Here's what I'm trying to figure out. I considered writing a simulation to help find the best plan, but I doubt I'll have time this year in order to do conversions or make other changes.
- Should I consider Roth conversions in the 22 percent bracket now?
- When should I use the 457b?
- Should we be maxing all of this traditional space? (There's a 401a that's mandatory; but 457b/401k are optional or could be Roth.) Assume that we're spending what's not getting contributed below, so conversions and Roth taxes would be paid for from taxable.
- For ACA, it seems like we'd need to cycle 399 and <200 FPL years or do some pre-RE conversions. Any other option?
- Have you done analyses that helped you figure out a priority order or something else that might help me narrow down how many moving parts I have?
Here's our overall setup:
- Year: 2027 (midyear)
- Age: 47 (then)
- 59.5: late 2039
- Child tax credits: 2x to 2036, 1x to 2038
- FAFSA: 1x 2036-2037, 2x 2038-2039
- 529s: 120 percent of present value of CoA.
- ABLE account: likely 1 or 2 (TBD; not yet opened)
- Mortgage: 22k year (P&I); 400k balance
- Taxable: 325k (50k in LTCG)
- Roth: 35k in contributions/conversions (half available now; half in 5-year rules)
- 457b: 210k (~50k more in contributions)
- post-59.5 (traditional): More than needed.
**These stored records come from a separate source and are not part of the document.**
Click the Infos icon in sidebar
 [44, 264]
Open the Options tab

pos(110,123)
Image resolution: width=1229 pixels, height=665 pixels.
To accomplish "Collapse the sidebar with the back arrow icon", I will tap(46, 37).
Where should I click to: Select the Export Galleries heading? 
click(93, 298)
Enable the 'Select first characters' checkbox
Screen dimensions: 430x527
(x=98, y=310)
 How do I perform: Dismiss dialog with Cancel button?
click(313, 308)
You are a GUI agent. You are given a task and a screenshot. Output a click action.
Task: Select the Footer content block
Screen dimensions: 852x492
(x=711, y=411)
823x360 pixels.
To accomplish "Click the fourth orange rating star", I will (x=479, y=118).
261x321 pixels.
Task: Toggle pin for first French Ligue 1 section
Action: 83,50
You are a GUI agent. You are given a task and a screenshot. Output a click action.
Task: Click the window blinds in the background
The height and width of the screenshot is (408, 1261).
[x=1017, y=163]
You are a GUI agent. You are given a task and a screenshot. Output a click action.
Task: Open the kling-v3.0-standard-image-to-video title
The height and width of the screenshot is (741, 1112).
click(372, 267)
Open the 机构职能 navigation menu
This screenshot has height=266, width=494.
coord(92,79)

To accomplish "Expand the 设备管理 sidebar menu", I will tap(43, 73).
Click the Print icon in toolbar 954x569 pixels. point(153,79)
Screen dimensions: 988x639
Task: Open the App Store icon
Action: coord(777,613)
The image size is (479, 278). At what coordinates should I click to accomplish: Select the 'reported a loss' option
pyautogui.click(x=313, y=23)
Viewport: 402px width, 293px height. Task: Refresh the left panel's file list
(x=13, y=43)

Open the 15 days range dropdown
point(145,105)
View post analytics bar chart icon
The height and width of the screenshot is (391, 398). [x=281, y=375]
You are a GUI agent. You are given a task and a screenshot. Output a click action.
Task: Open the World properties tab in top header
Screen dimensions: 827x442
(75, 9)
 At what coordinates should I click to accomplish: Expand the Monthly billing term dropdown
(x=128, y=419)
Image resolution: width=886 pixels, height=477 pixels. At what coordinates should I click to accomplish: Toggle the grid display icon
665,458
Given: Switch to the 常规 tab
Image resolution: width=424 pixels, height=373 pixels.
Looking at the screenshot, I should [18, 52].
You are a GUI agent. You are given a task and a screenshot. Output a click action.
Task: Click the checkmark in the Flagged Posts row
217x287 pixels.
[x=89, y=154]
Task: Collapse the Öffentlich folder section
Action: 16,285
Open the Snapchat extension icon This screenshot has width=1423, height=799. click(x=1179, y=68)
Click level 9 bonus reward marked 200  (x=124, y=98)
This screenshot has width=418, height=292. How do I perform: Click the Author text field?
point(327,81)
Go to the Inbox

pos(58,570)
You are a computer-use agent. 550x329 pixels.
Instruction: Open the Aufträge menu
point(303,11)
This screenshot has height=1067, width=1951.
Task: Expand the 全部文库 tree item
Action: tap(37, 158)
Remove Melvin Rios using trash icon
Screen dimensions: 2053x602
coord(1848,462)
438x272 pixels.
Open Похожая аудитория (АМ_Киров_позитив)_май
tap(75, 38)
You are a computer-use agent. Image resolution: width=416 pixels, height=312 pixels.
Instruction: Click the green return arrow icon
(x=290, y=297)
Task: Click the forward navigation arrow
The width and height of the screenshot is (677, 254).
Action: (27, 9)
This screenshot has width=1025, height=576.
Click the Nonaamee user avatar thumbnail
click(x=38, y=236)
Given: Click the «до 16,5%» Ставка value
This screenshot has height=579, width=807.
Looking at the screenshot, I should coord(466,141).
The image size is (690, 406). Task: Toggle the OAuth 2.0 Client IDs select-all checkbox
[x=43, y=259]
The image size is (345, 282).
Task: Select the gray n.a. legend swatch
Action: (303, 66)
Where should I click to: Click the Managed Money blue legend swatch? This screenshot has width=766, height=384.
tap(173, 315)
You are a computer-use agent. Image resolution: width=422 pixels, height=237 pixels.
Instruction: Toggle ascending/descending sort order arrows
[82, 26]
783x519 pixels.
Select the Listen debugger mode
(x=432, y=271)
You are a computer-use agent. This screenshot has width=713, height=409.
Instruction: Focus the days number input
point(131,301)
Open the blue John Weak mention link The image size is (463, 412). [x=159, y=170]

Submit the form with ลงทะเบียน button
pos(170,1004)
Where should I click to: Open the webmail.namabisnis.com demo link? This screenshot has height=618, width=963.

Can easily convert 300k and still stay at high probability of 96k expenses (ex-P&I) being fine. (~70k more in non-457b contributions)
- Expense target (ex-housing P&I): 72k
One option we considered is having one of us work part time in a role that would get benefits, defer almost all the comp into a retirement account, and convert up to the top of the 12 percent bracket. That's about an 118k conversion (10k for taxable interest/dividends) for about 6.5k in federal tax. Good deal, but requires work.
I saw this recently, too: https://www.reddit.com/r/financialindependence/comments/1ojmx5d/balancing_aca_subsidy_taxes_and_roth_conversions/
Optimization overload: Roth Conversions, ACA (PTC/CSR), Taxable, 457b, Child Tax Credits, ABLE, FAFSA, 529s, Mortgage.